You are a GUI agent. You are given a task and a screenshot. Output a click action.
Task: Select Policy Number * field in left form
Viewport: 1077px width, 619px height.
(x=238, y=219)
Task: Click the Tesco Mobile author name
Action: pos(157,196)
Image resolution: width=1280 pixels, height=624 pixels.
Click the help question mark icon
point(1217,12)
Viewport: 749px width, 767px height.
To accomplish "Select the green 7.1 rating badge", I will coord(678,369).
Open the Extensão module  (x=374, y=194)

•••••

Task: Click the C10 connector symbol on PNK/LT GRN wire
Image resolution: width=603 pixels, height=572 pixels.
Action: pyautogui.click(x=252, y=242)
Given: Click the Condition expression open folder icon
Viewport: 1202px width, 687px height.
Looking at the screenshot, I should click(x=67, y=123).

•••••

→ Stated problem: Switch "folder" to "file" in the lines beginning with the one that has "Given: Click the" and ending after the one that has "Looking at the". Return only those lines, with everything else left as it is.

→ Finished exercise:
Given: Click the Condition expression open file icon
Viewport: 1202px width, 687px height.
Looking at the screenshot, I should click(x=67, y=123).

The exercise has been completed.